An extraordinarily generous scheme to reward senior staff based on company performance has been exposed at Fairfax and sheds new light on the recent frenzy of cost cutting at the company.

While Fairfax executives have claimed that the sacking of 550 staff is unavoidable, due to a decline in classified revenue and the advent of new technology, insiders say these reasons are less significant than a secretive $4 million scheme to reward the most senior executives with share packages based on the company’s share price and earnings.

Crikey has learnt that last December, a few days before Christmas, the most senior Fairfax managers in Melbourne and Sydney were summoned to secret meetings convened by the Fairfax deputy CEO, Brian McCarthy.

The meetings were well attended. For example, around 30 people went to the meeting in Melbourne. Executives from across the mastheads were invited, including a few senior editorial staff.

McCarthy made it clear that no one should discuss what he was about to tell them outside the room, presumably to prevent those who had not received an invitation, especially the journalists in the news rooms, from finding out.

He then proceeded to explain his novel plan, known as the Long Term Incentive Scheme, designed to reward them all for their hard work and company loyalty.
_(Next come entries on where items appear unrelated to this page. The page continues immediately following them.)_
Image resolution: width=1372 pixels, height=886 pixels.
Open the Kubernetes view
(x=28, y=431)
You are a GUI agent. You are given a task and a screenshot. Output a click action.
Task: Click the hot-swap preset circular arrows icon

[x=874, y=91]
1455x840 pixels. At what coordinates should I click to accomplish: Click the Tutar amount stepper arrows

Under the LTIS, managers are allocated shares as a percentage of their base salary. Those on around $400,000 could expect as much as $160,000 in shares. In Melbourne managers in this salary bracket would include the MD of The Age, Don Churchill, the CEO of the Southern Region, Alan Browne and the COO of The Age, David Skelton.
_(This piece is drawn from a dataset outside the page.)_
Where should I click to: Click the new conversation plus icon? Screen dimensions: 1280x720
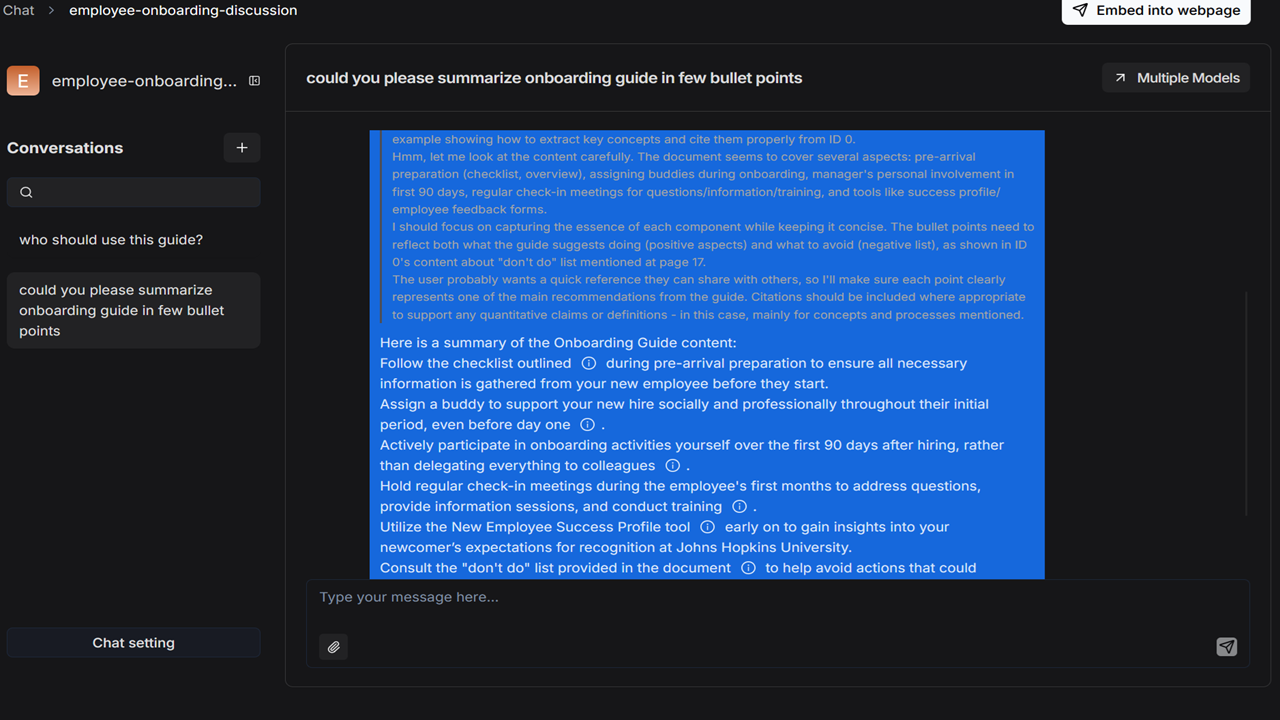242,148
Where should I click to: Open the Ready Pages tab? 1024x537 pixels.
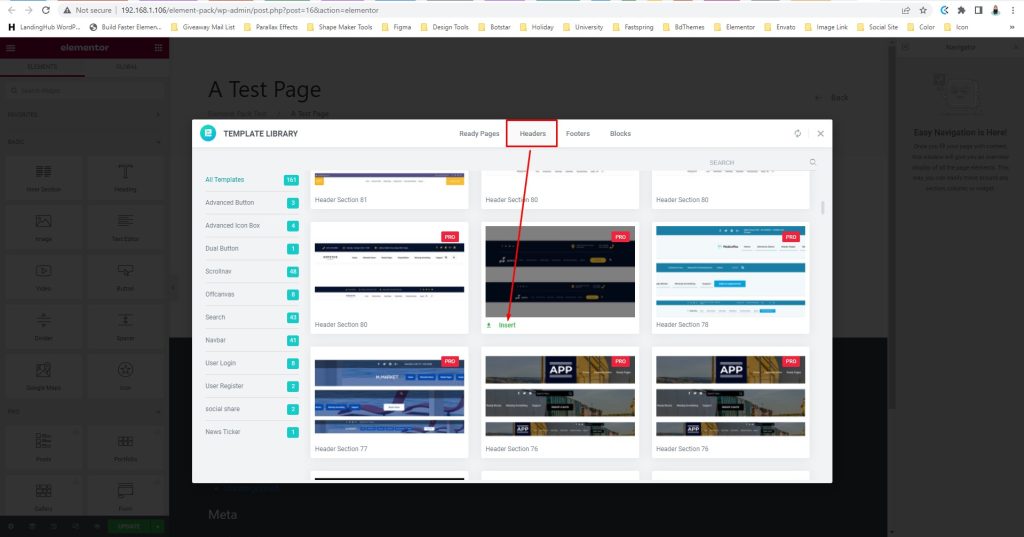coord(479,133)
Under the scheme, Fairfax purchased around $4 million in shares in February, when the share price was over $4 and placed them in trust. The shares mature on 30 June 2010, when they become vested to the recipients, so long as Fairfax meets a range of key performance targets.

The targets are based on where Fairfax sits in relationship to the top 300 ASX companies, especially the top 150, and how Fairfax’s earnings per share and share price are tracking.
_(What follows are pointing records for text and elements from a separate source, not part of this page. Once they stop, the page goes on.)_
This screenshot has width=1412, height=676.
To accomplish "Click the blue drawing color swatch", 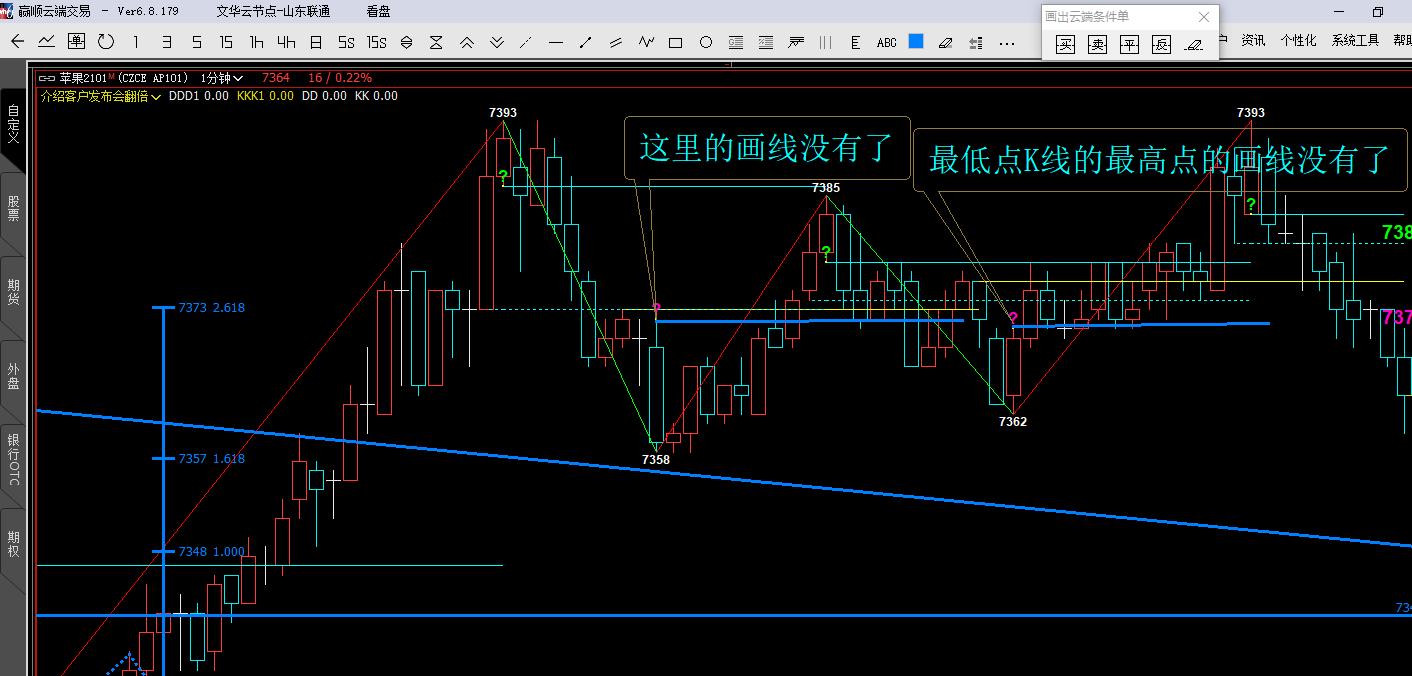I will pyautogui.click(x=916, y=41).
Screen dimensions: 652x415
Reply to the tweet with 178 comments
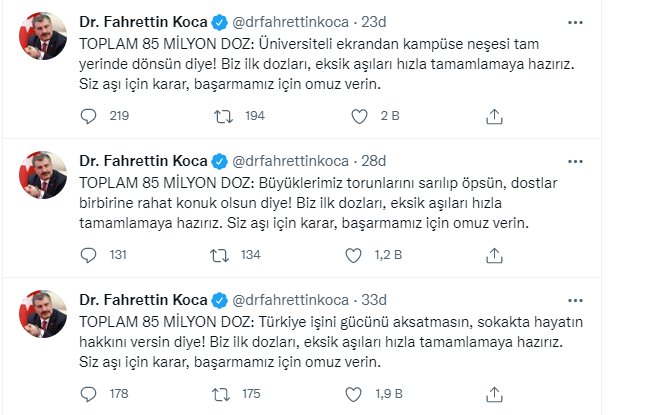coord(88,394)
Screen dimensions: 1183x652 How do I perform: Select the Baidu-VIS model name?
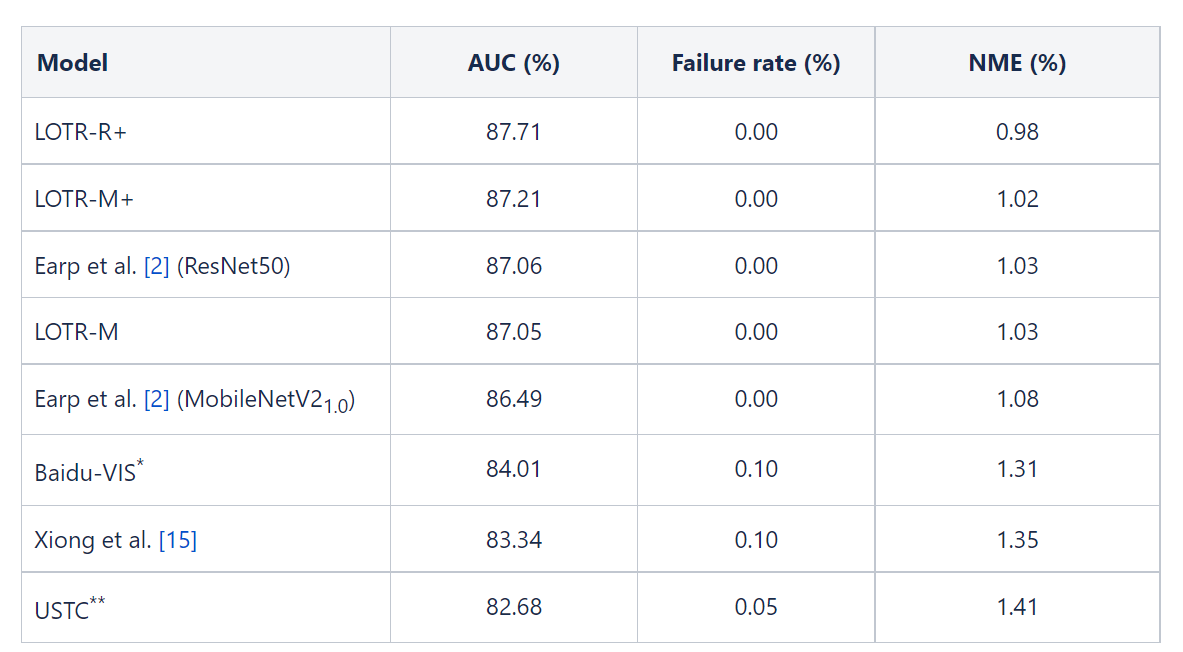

Unsurprisingly one executive at the meeting commented that the deal sounded like an early Christmas present because it seemed so generous. As one insider told Crikey, managers with the largest share allocations would have a “good incentive to slash and burn”.

Perhaps the scheme should be described as a birthday present instead, because under the terms all the members get the benefit of the dividends even while the shares they’ve been allocated are held in trust by Fairfax. The next dividend pay-out date is 2 October 2008, and that just happens to be Brian McCarthy’s birthday.

It is not known whether the Fairfax CEO, David Kirk, or McCarthy himself are also signed up, but if they are, they could expect share allocations worth substantially more than their senior managers.

The recent bounce in shares after Fairfax revealed it will slash jobs and costs would have been comforting to the executives on the scheme, and may, according to some insiders, have been a motivation for the decision to cut so deeply. But with the current share price languishing at around $2.90, they’ll be hoping the cuts lead to a turn-around to maximise their fortunes.